By reason of this depravity, the Lord must purge His people by sore judgments. He will melt it in the fire of affliction (Isaiah 48:10), to separate the wicked: cf. Isaiah 1:25; Zechariah 13:9; and on בּחן, Jeremiah 6:27. For how should I do, deal? Not: what dreadful judgments shall I inflict (Hitz., Gr.), in which case the grounding כּי would not have its proper force; but: I can do none otherwise than purge.
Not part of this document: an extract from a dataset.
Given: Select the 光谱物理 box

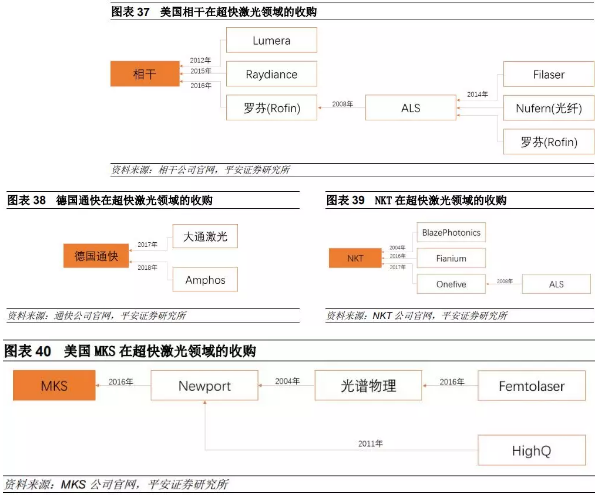Looking at the screenshot, I should (x=368, y=386).
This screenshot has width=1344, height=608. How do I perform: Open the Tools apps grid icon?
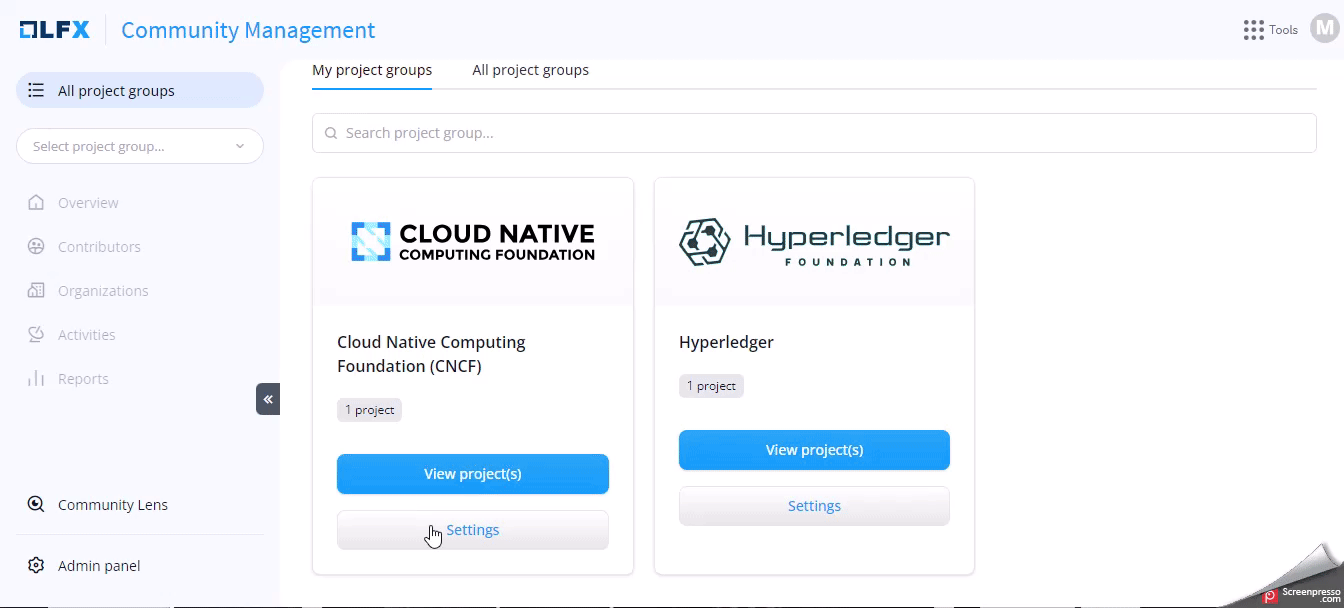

Before the face of, i.e., by reason of, the daughter, because the daughter of my people behaves herself as has been described in Jeremiah 9:2-4, and as is yet to be briefly repeated in Jeremiah 9:7. The lxx have paraphrased מפּני: ἀπὸ προσώπου πονηρίας. This is true to the sense, but it is unfair to argue from it, as Ew., Hitz., Gr. do, that רעת has been dropped out of the Hebrew text and should be restored. - In Jeremiah 9:7 what has been said is recapitulated shortly, and then in Jeremiah 9:8 the necessity of the judgment is shown. חץ שׁוחט, a slaying, slaughtering, i.e., murderous arrow. Instead of this Chet., which gives a good sense, the Keri gives שׁחוּט, which, judging from the Chald. translation, is probably to be translated sharpened. But there is no evidence for this sig., since שׁחוּט occurs only in connection with זהב, 1 Kings 10:16, and means beaten, lit., spread gold. At מרמה דבּר the plural passes into the singular: he (one of them) speaks; cf. Psalm 55:22. ארב for insidious scheming, as in Hosea 7:6. With Jeremiah 9:8 cf. Jeremiah 5:9, Jeremiah 5:29.